Bishop Hying

Catholic Christians persevere in Serbia with aid from U.S. collections for Eastern Europe

As published in the Northwest Indiana Catholic on October 14, 2017


     Last year, Cardinal Blasé Cupich of Chicago invited me to join the U.S. Bishops’ Committee for Aid to Eastern Europe. When communism collapsed there in 1989, our bishops instituted an annual national collection to help rebuild the Church in countries which had been devastated by 70 years of violent atheism. 

     Every year, Catholics in this country give $8 million in grants to projects in 29 countries. Two weeks ago, I visited Serbia, to see the progress of those grants and to learn about current needs.

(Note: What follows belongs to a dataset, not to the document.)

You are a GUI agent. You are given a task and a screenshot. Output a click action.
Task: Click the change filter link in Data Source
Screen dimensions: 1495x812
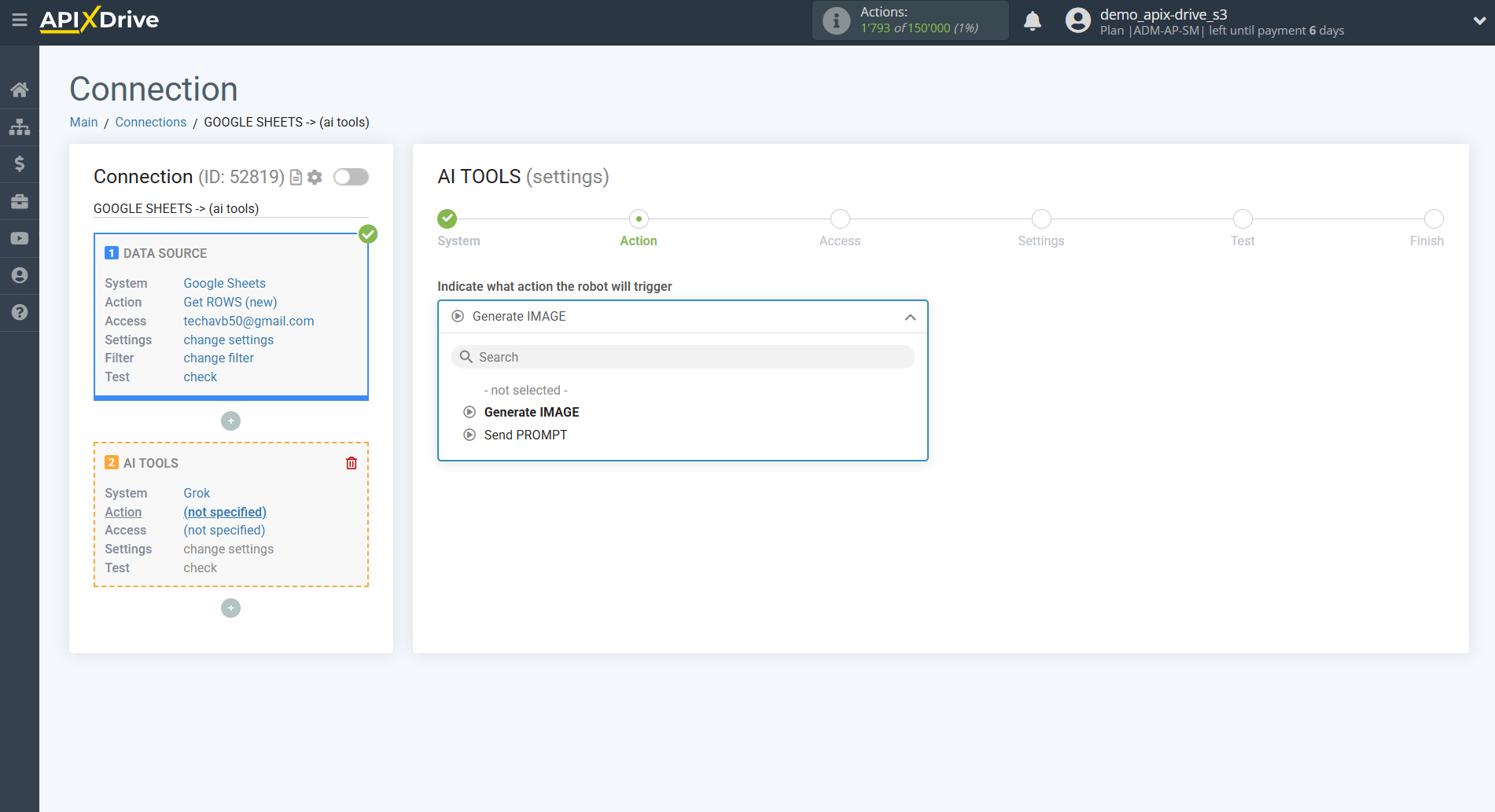(218, 358)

My time there was a blessed experience, as I learned about the Church, saw the fruit of your generosity and met a faithful and resilient people.

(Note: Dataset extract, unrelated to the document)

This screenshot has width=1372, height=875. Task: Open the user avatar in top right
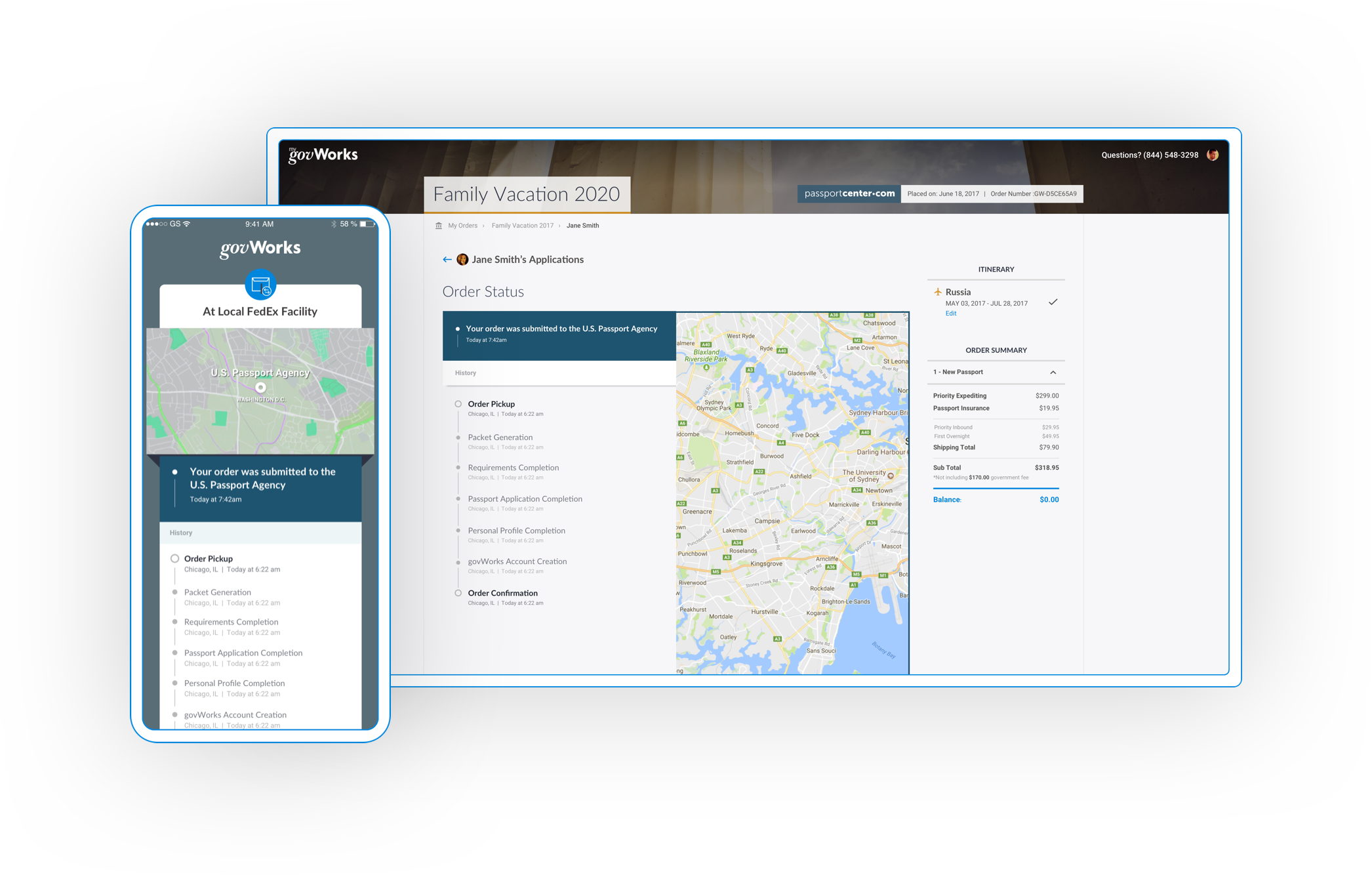pyautogui.click(x=1212, y=155)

     Part of the Balkans, which has always been a political tinderbox, Serbia suffered the destruction of both World Wars I and II, the repression of communist rule as part of Yugoslavia, and then the terrible war in the 1990’s, as the old ethnic rivalries resurfaced after the breakup of the country. Serbia is 92 percent Eastern Orthodox, and only 5 percent Roman Catholic. So Catholics live as a small but vibrant minority. Clearly, the people there have a long history of intense suffering, yet are hospitable, kind and very open. 

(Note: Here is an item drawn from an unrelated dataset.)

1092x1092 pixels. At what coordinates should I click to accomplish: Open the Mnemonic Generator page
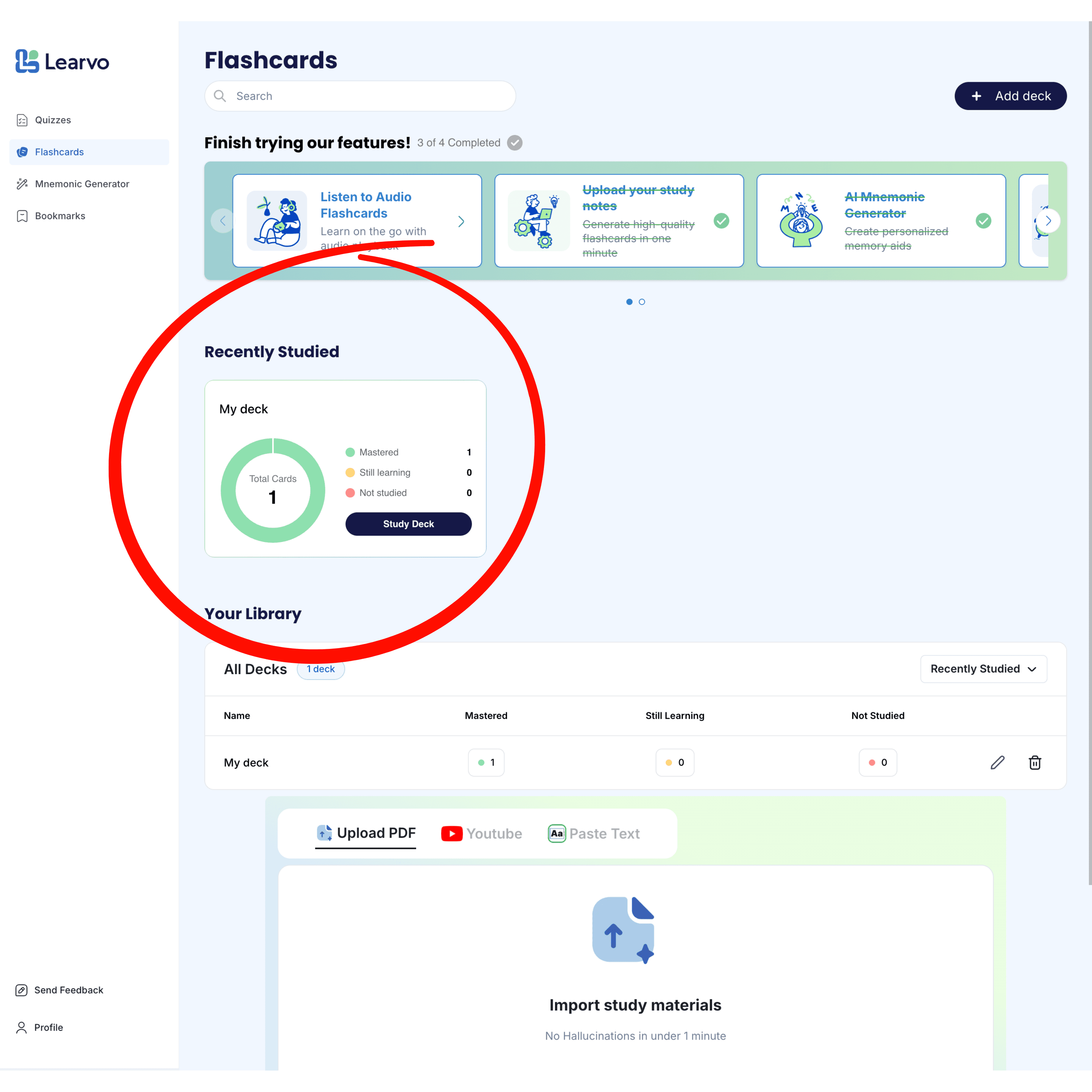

     I met all five bishops and journeyed to each of the Catholic dioceses there. Many Eastern Rite Catholics add to the beautiful diversity of the Church with their ornate liturgies and ancient churches.  I visited a refugee camp, filled with desperate and long-suffering people from Syria and Afghanistan. They cannot return home, little employment opportunities exist in Serbia for them, and no other country wants them. They live in an old government building with inadequate bathrooms and little heat in the winter. 

     The Catholic diocese there has partnered with other organizations to provide food, clothing, medical care and also schooling for the children. Remarkably strong and persevering, many of the people knew English, so I was able to learn their stories of hardship and struggle first hand.

     Next, I toured the only Catholic nursing home in Serbia, partially built with our money. A beautiful facility filled with delightful elderly folks who had nowhere else to go, this home desperately needs expansion, which is already in the planning stage. We shared a delicious meal with the staff who were joyful, dedicated and clearly in love with the people they serve. 

     From there, we traveled north to visit a large parish, which boasts a new activity center built through our assistance. The children and young people offered a delightful folkloric program, filled with native dancing and songs. The parishioners wanted us to know how much they appreciated and utilized their new beautiful building. 

     That evening, we met with a group of Catholic intellectuals, who put on regular spiritual formation days and retreats for professors, doctors and Church leaders.  Because of the almost total suppression of religion under the communists for decades, there is a great need for doctrinal and spiritual formation on all levels.

     The next day, we visited several Eastern Rite parishes which need much physical repair. When the communists took over Serbia, they stole most of the Church’s property and never gave it back. They allowed some churches to remain open, but because of the persecution of Christians, many people were afraid to openly practice their faith. 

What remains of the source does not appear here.